Comparative genomics

Now that we have a map of the human genome, we have to learn how to read it. That means figuring out which gene does what. Of the estimated 30,000 genes in the human genome, we have very little idea about what each one does. One way of studying genes is to directly compare the entire genome with other organisms. This study is called comparative genomics.

The human genome is extremely complicated and so, by comparing it with others, such as the mouse or fruit fly genome, we gain insights into the similarities and differences. Scientists can learn much about the function of human genes by comparing them with their mouse counterparts.

All the organisms scientists are using for genome comparison are known as model organisms, in that they are a model against which the human genome can be studied.

So how can we compare mice genes with human genes when we have 2 legs and mice have 4, when we have opposable thumbs and mice have claws? On a DNA level humans and other organisms aren’t that different - on average, mouse and human genes are 85% similar.

So far completely mapped ‘model organism’ genomes include chimpanzee, mouse, rat, pufferfish, fruit fly, sea squirts, roundworm, baker's yeast, the bacterium Escherichia coli and in February 2005, the kangaroo.

All of these organisms are being used by comparative genomics researchers to further understanding of the human genome. Around the world scientists from different nations are sequencing genomes.

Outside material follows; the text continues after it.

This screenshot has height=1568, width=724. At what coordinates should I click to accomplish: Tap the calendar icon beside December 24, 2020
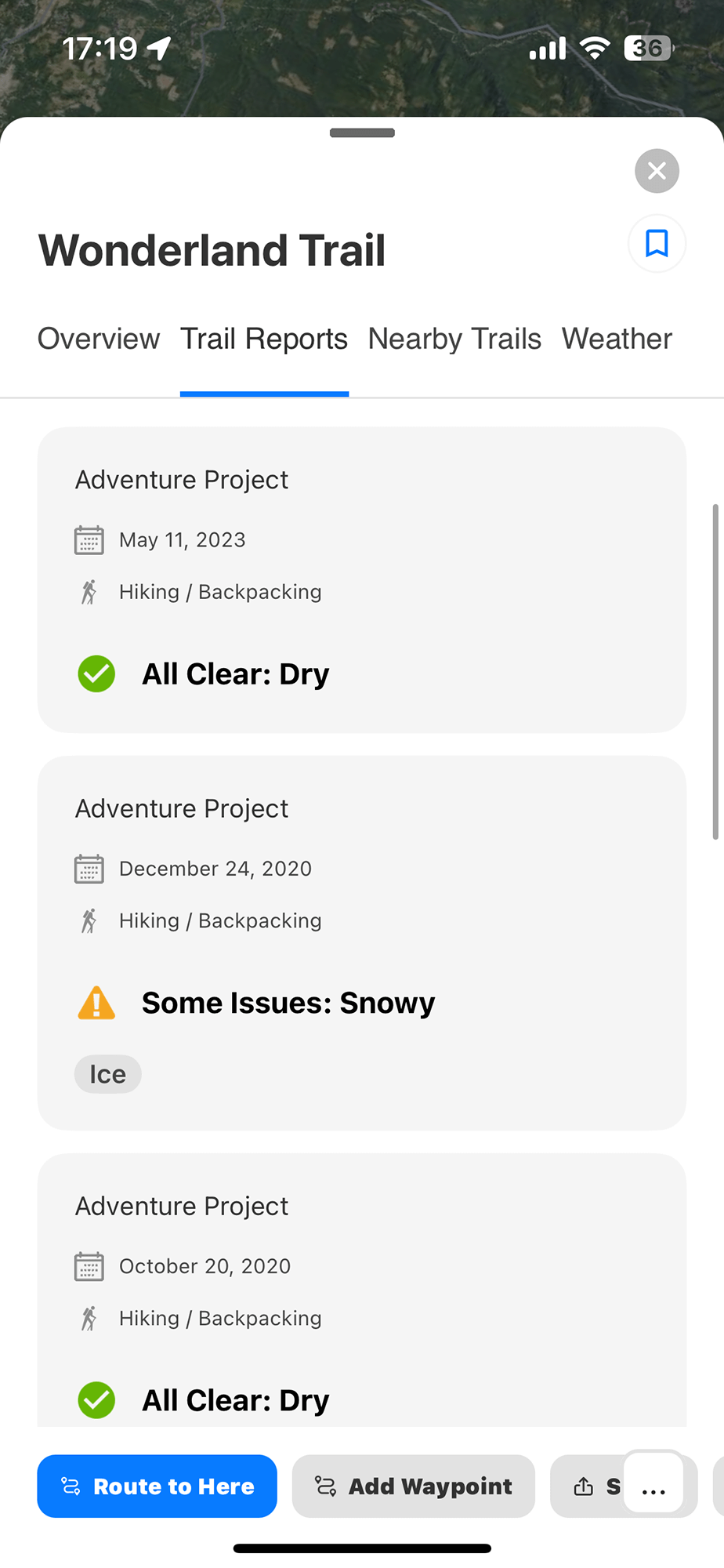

In early 2005 research was underway into the dog, chicken, honey bee and sea urchin genomes.

Wallaby Genome Project

Australia is adding to the global genome research effort with the Wallaby Genome Project. The tammar wallaby (Macropus eugenii), an Australian marsupial, is the subject of this project being conducted by a group of leading Australian geneticists who aim to produce the entire genome sequence of the wallaby in two years.

Tammar the wallabies

Australian Genome Research Facility / DPI Victoria

Why the wallaby? To find out important genes that make us human, we compare our genome with that of other animals. Mammals such as the mouse are too similar and while animals like chickens are too different. Marsupials like the tammar wallaby are perfectly in between.

Marsupials are particularly valuable ‘alternative mammals’ for comparative studies. The have a number of unique features such as their reproduction and lactation. We study them at the genetic level to better understand the mechanisms that control fertility, seasonal breeding, pregnancy and lactation in all mammals.

Some of the research is focussing on the following areas:

  • Tammar wallabies are only 400 mg at birth. They are hairless and blind yet manage to find their way to the mother’s pouch where they complete their development. Scientists can study their development that may provide more information on how a young human develops inside its mother’s uterus and the genetic control of this. This information may also lead to better treatments for babies born very prematurely.
  • Kangaroo mothers are able to suspend the development of a fertilised egg until an older joey has left the pouch, or until environmental conditions are suitable for bringing a new joey into the world. Understanding how this is controlled may present new opportunities for control of mammalian fertility and development, which will be useful in infertility treatments for humans, and may also have benefits for breeding programs in farming.
  • A kangaroo mother is able to produce two types of milk at the one time, to feed a joey still in the pouch and another at heel. Understanding milk composition and control is important both for our understanding of human nutrition and our ability to manipulate milk production in domestic animals.

Thus, sequencing the wallaby genome has the potential to providebenefits in human medicine and agriculture. There will also be benefits that flow from applying genome scale information to conservation, ecology and pest management in a wide variety of marsupial species.